Transcribe the data in full and exactly, omitting any pictures.

## RECORD SET
------------
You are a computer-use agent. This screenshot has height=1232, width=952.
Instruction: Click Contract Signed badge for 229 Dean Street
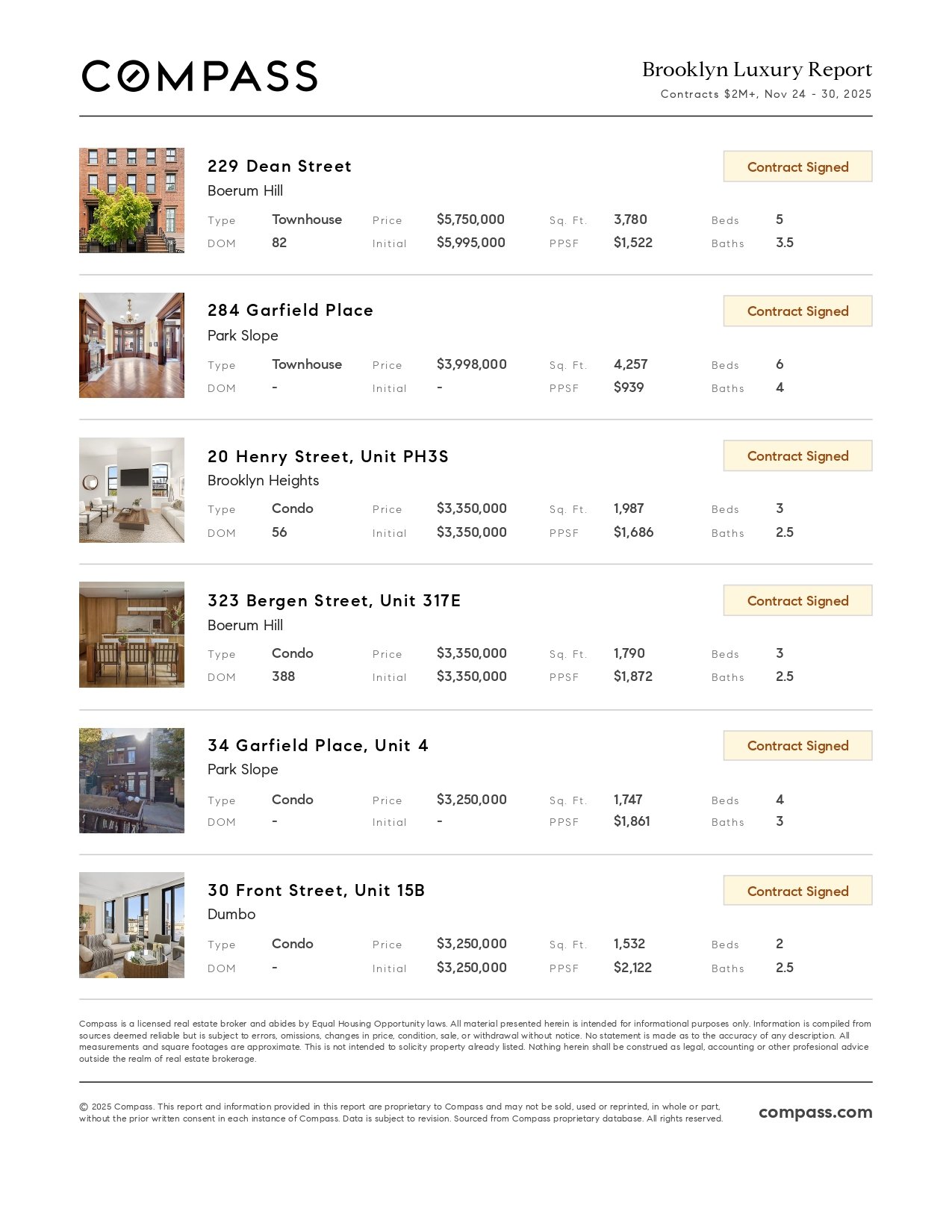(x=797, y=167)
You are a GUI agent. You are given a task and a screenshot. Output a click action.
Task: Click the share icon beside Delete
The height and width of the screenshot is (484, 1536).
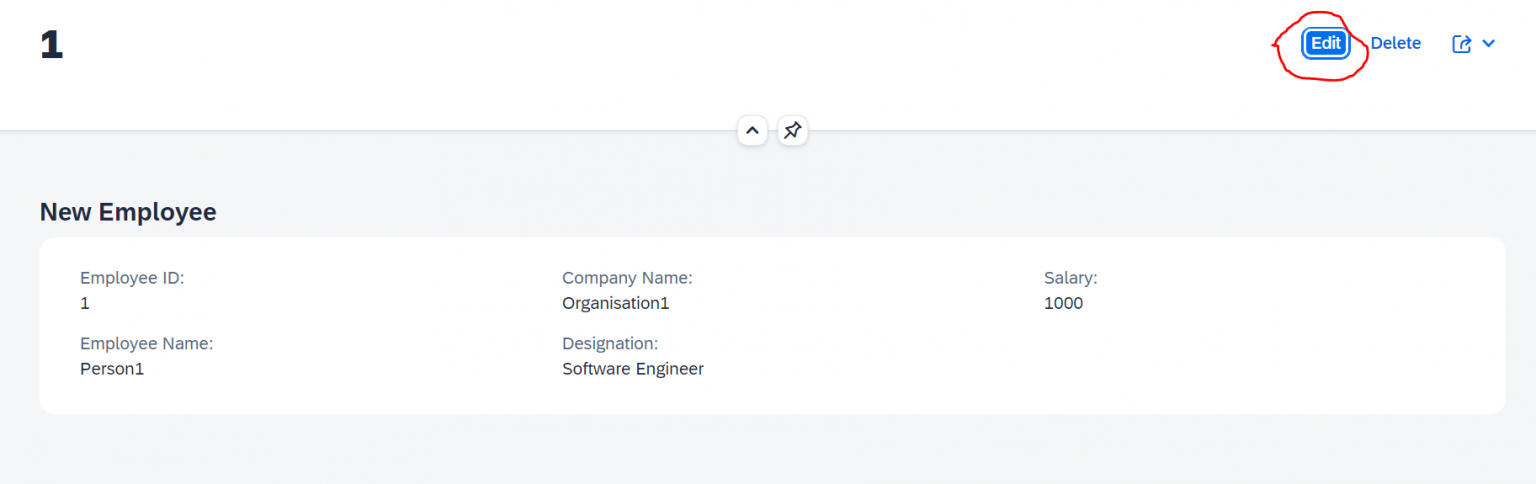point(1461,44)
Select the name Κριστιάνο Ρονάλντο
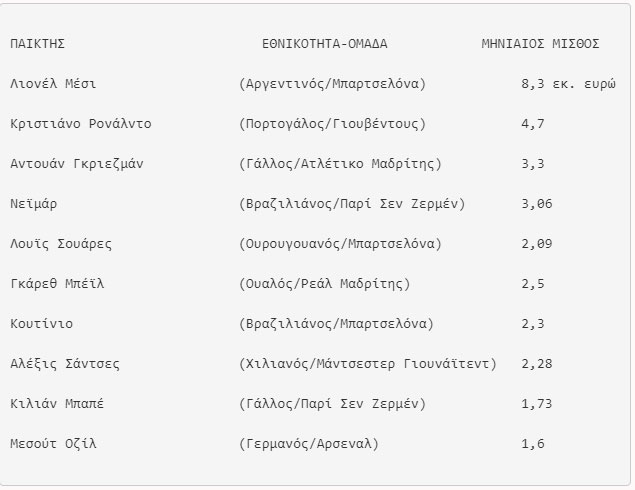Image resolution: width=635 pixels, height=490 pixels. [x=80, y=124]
------------
## EXERCISE RESPONSE
You are a computer-use agent. This screenshot has height=1232, width=952.
Instruction: Click Contract Signed badge for 229 Dean Street
(x=797, y=167)
You are a GUI agent. You are given a task and a screenshot. Output a click action.
Task: Click the share icon beside Delete
The height and width of the screenshot is (484, 1536).
point(1461,44)
Select the name Κριστιάνο Ρονάλντο
Image resolution: width=635 pixels, height=490 pixels. [x=80, y=124]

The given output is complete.